Dear Dale,
Unfortunately, lack of documentation is not what I hint at. I believe there are many, many documents. What the three cases (and many others) have in common is the simple fact that the vast majority of the respective populations (Goan, French, Portuguese) offered no resistance to the regimes in question, lived quietly and peacefully through them and only occasionally, very occasionally, did the freedom fighter ultra-minority obtain active support for the population at large. More: a considerable amount of people, in Goa, in France, in Portugal, actively cooperated with the ruling powers of the time. This has been more that proved for the French case, and this alone prevents a reliable history of French resistance being told: nobody wants it.
There is another angle, an even more problematic one: the history of the freedom fighters who cooperated with the police. We don't like to be reminded of the sad history of those who were broken by torture and even of those who went all the way and started working for the police in result of having broken under torture.
We want even less to remember the others: those who worked with the police out of simple fear.
And finally there were the traitors, the double agents.

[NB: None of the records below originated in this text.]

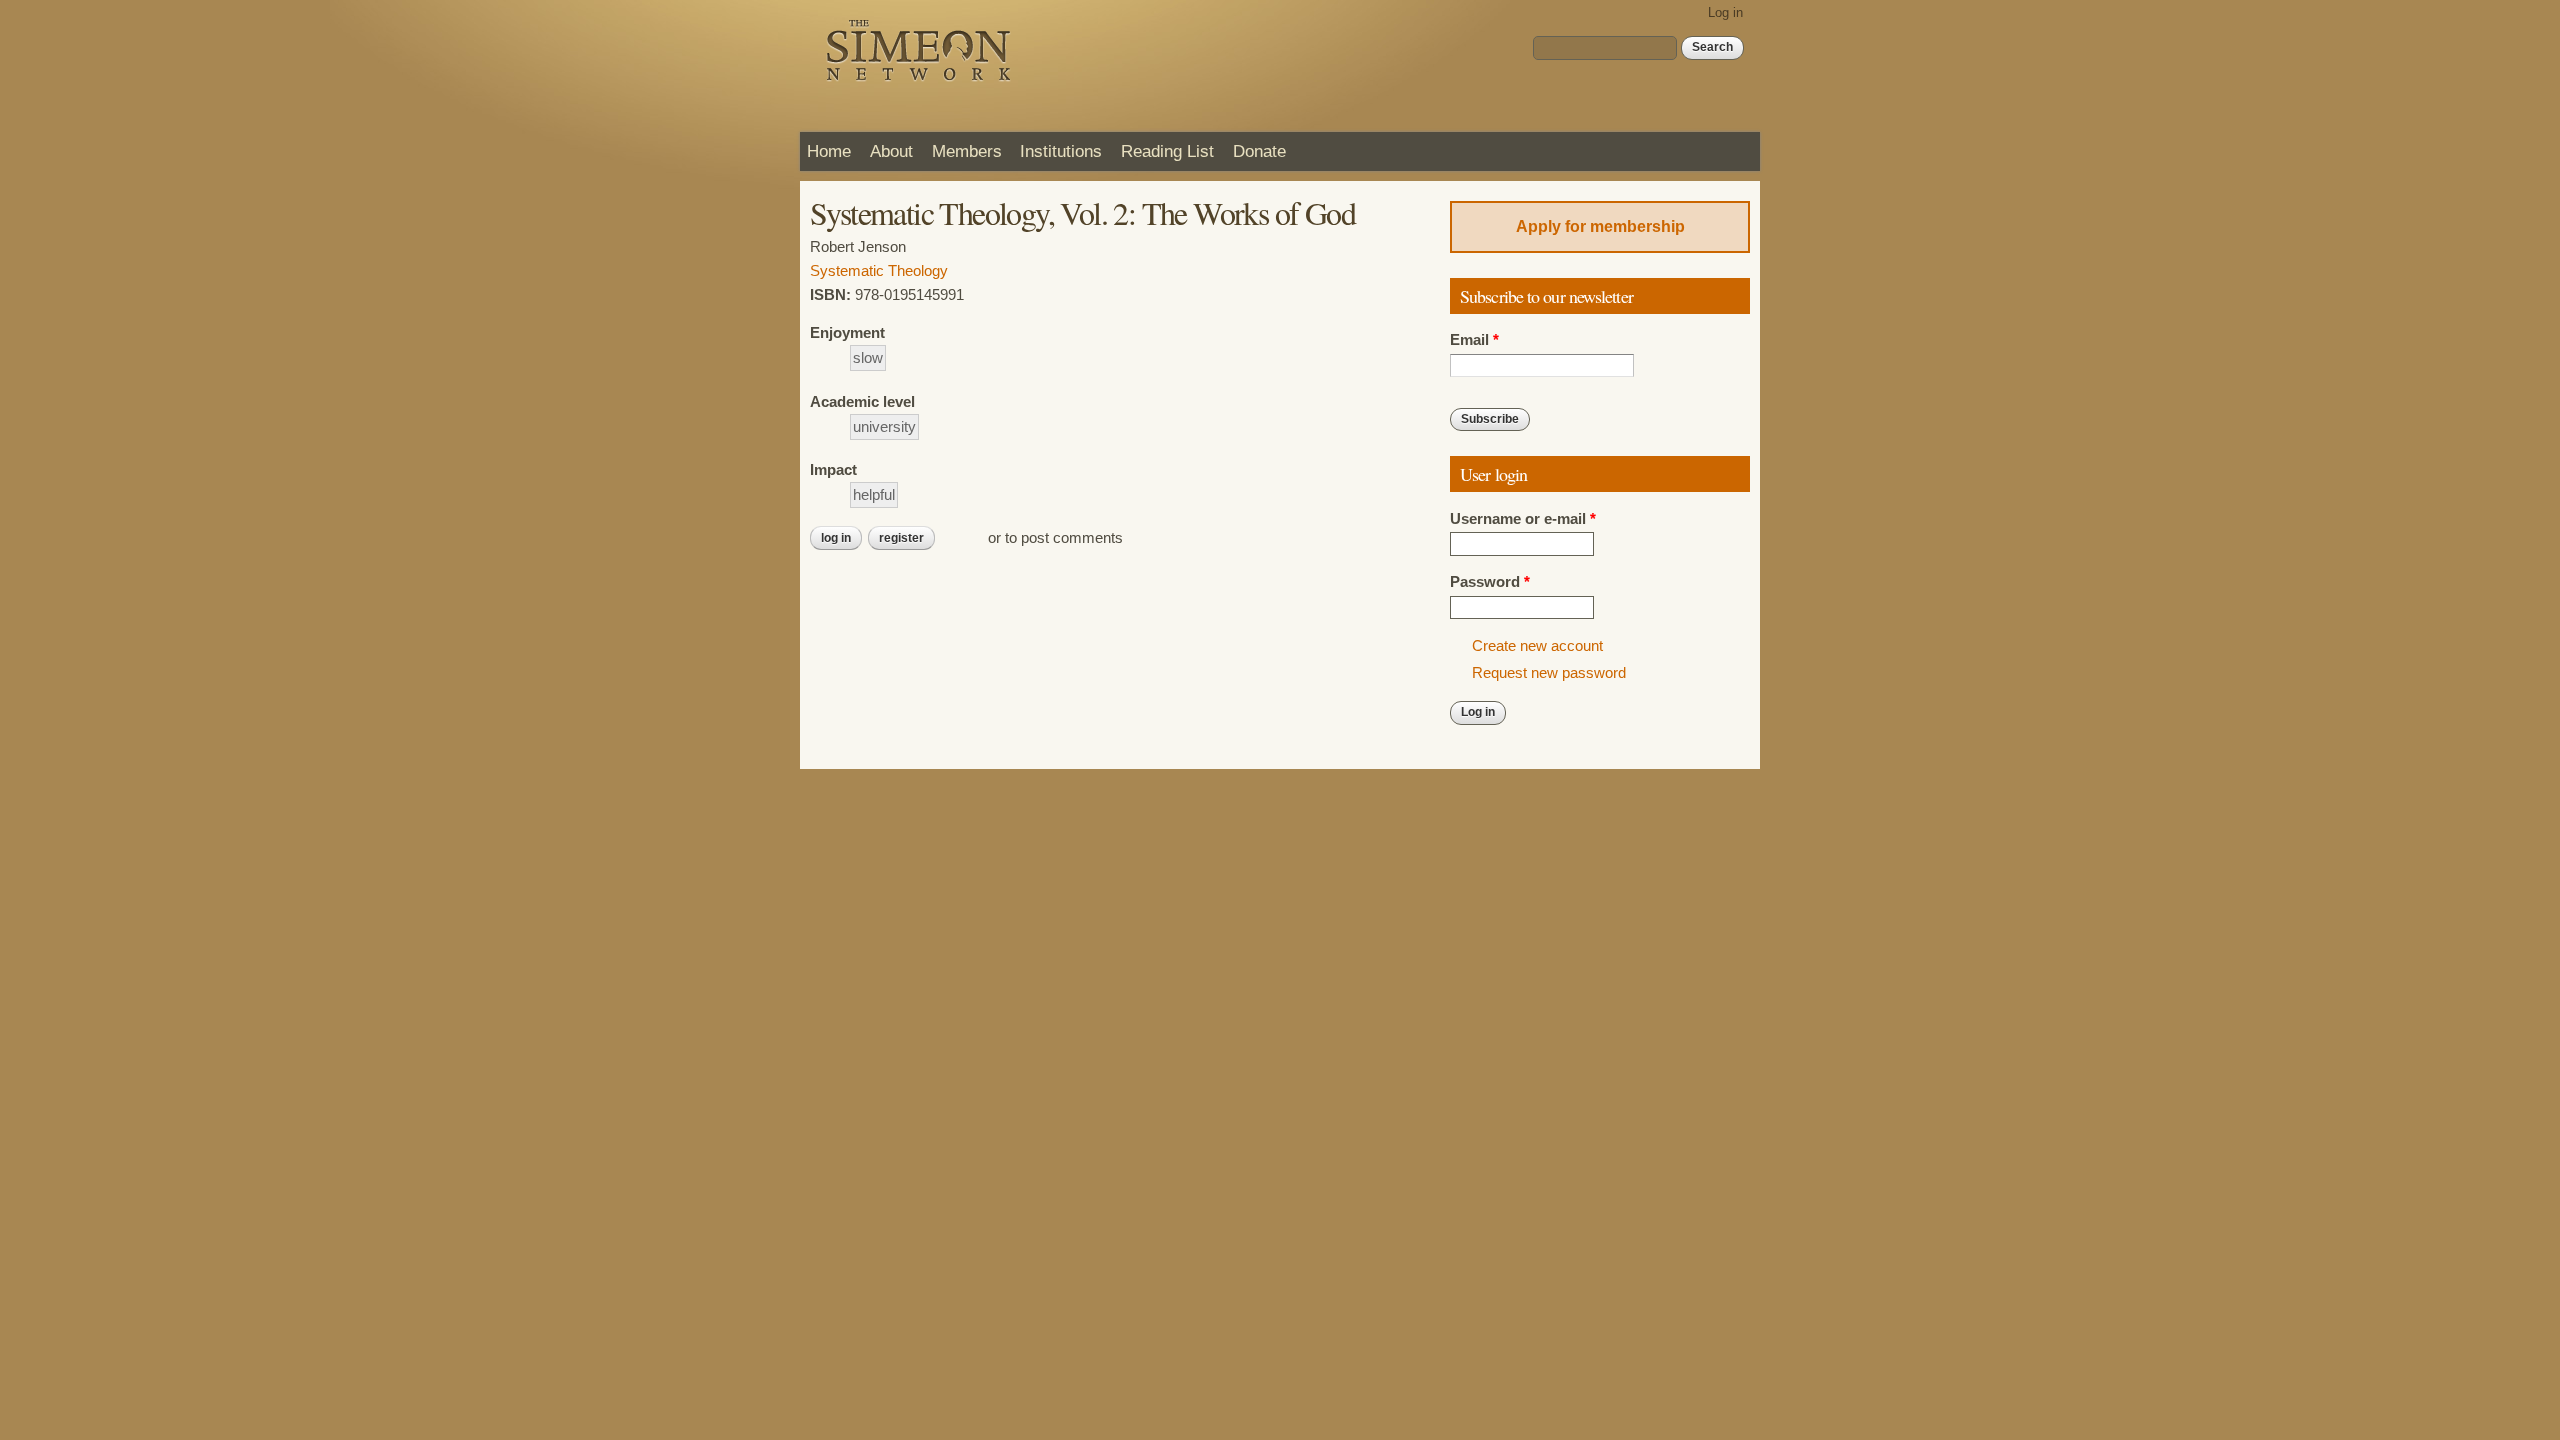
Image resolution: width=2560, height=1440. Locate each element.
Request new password (1549, 673)
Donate (1259, 151)
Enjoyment (847, 333)
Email (1474, 340)
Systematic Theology (879, 271)
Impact (833, 470)
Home (829, 151)
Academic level (862, 402)
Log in (1725, 12)
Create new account (1537, 646)
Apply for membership (1600, 226)
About (891, 151)
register (901, 538)
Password (1490, 582)
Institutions (1061, 151)
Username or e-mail (1523, 519)
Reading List (1167, 151)
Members (967, 151)
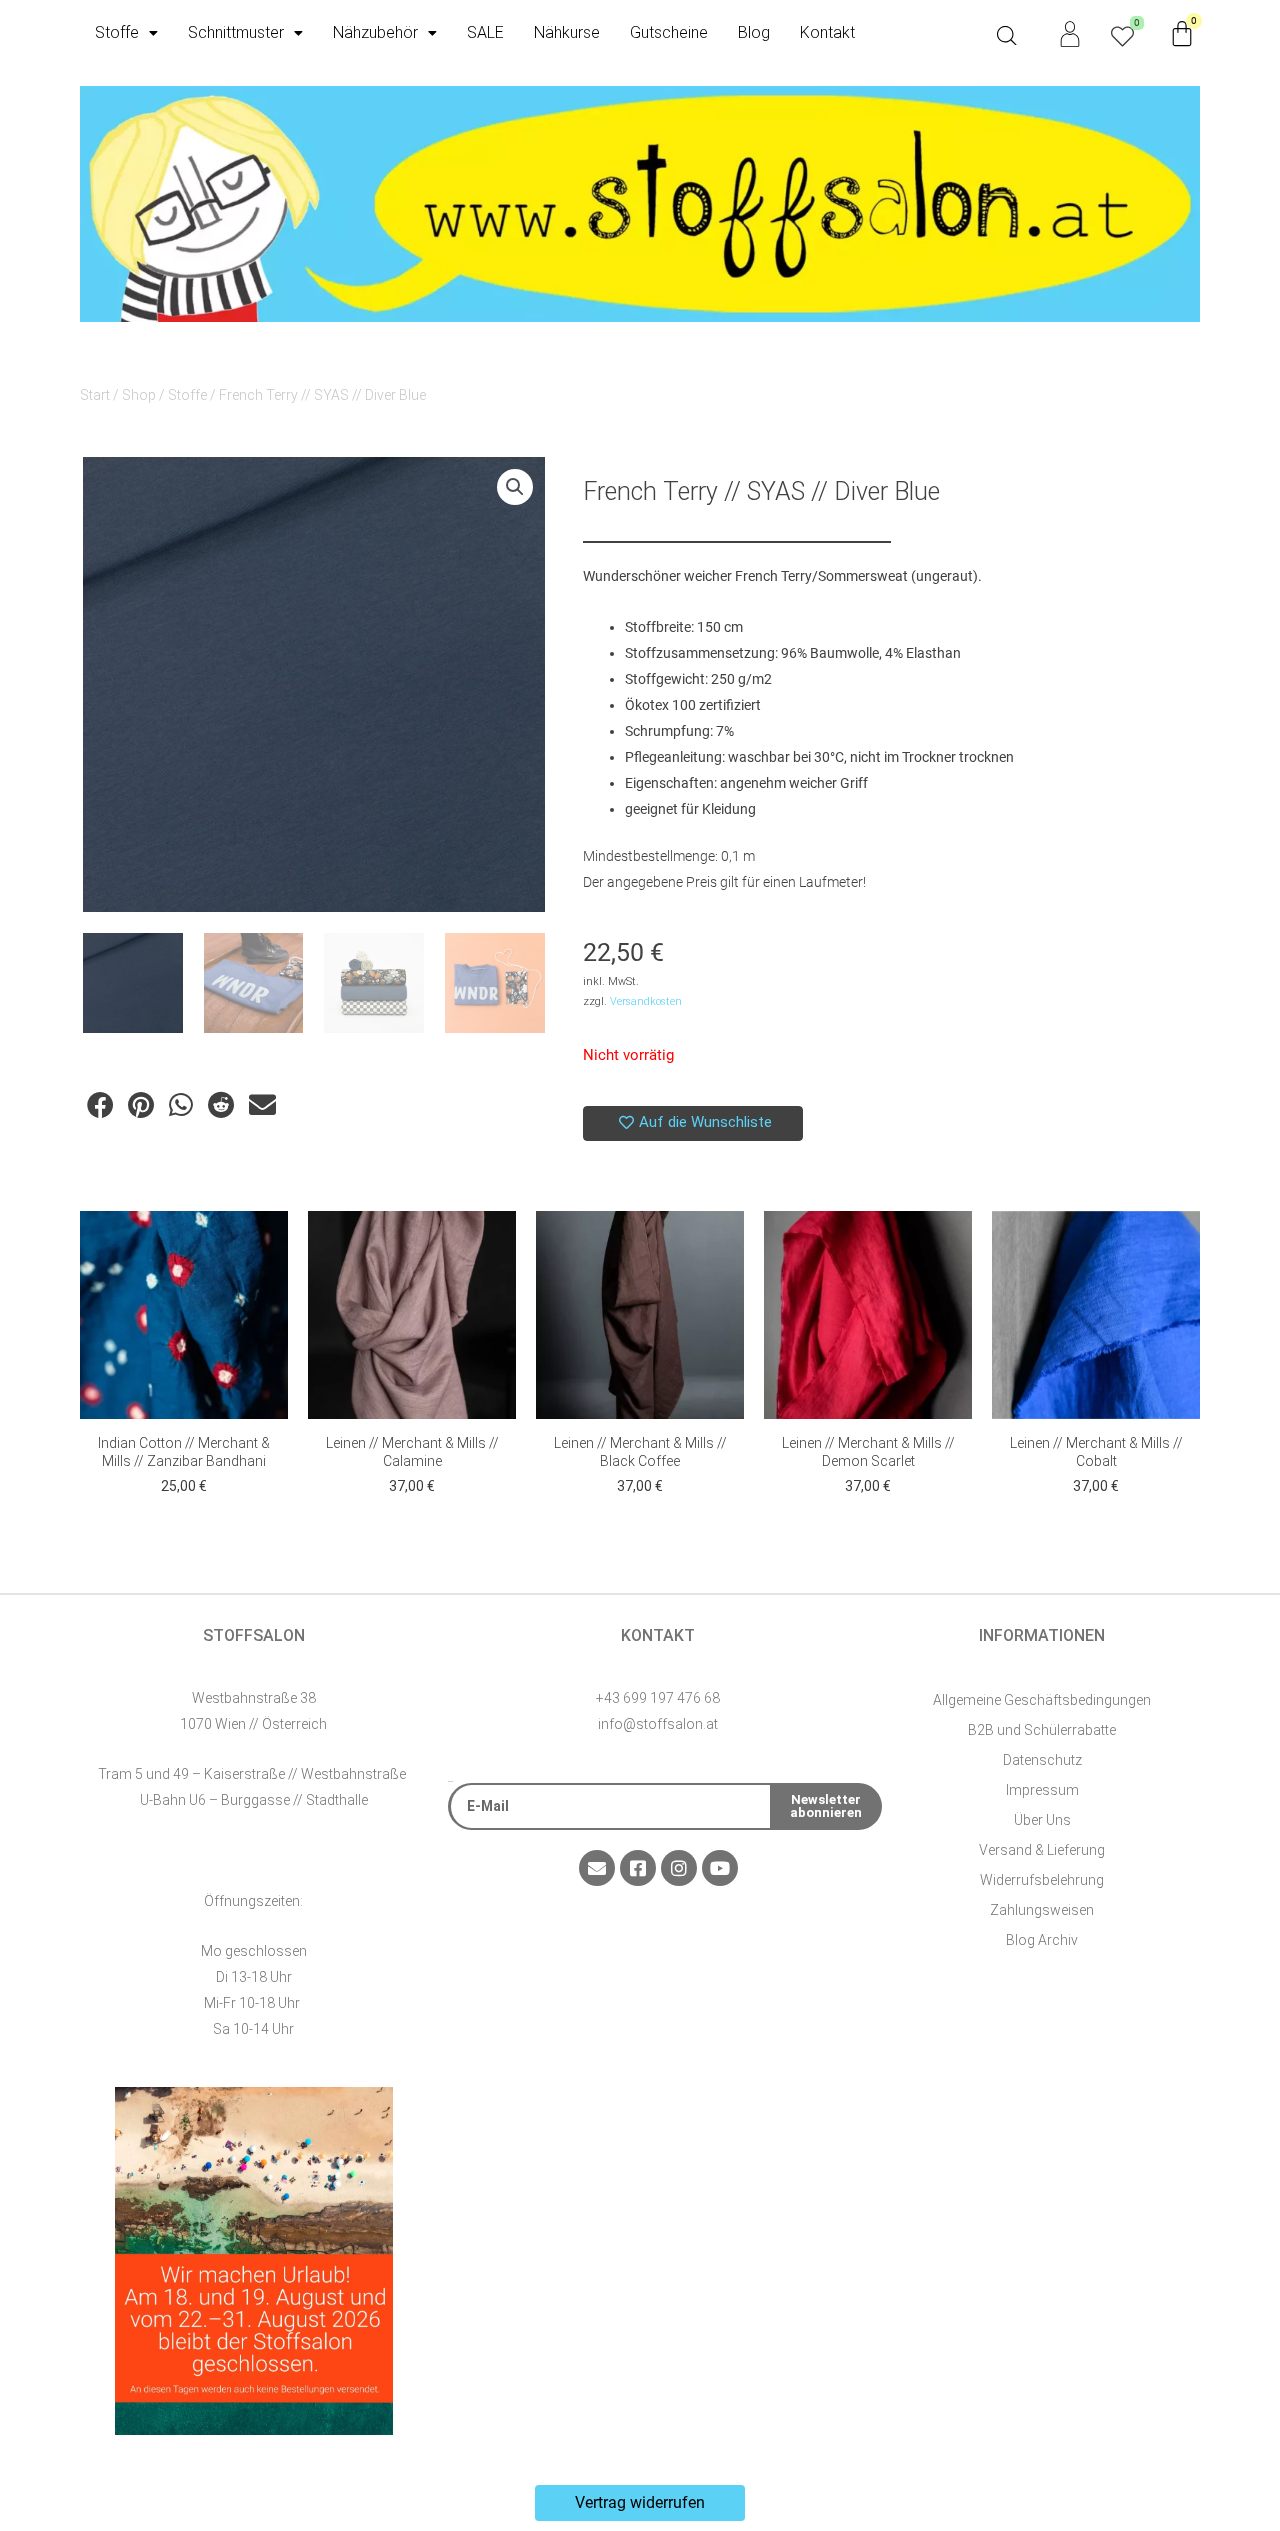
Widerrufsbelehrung (1042, 1880)
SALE (485, 32)
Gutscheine (669, 32)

The real world is a murky world.
But it is not an even world: repression in France was unbelievably brutal. In Portugal, some resistant were treated with great harshness (communists), others with utter brutality (resistant in Portuguese Africa), many more leniently (bourgeois opposition in Portugal, except when they recurred to arms: my mother, an upper class lady, was brutally tortured, for instance, because she was an accomplice of my father in an armed attempt at overthrowing Salazar).
In Goa, as far as I know, there was no real brutality except occasionally. This probably explains why so few of the freedom fighters I have read about were treated with real harshness and so many were almost friendly with the police or the authorities. Of course, Salazar wanted no trouble in Goa, to keep Nehru hesitating. But there were other reasons too: Goan nattionalists were by and large not communists. Between the colonial authorities and the armed resistence there were one million shades of grey.
Yes hagiography is a problem. Because we need saints and we like to forget about our demons or about our reality as common people.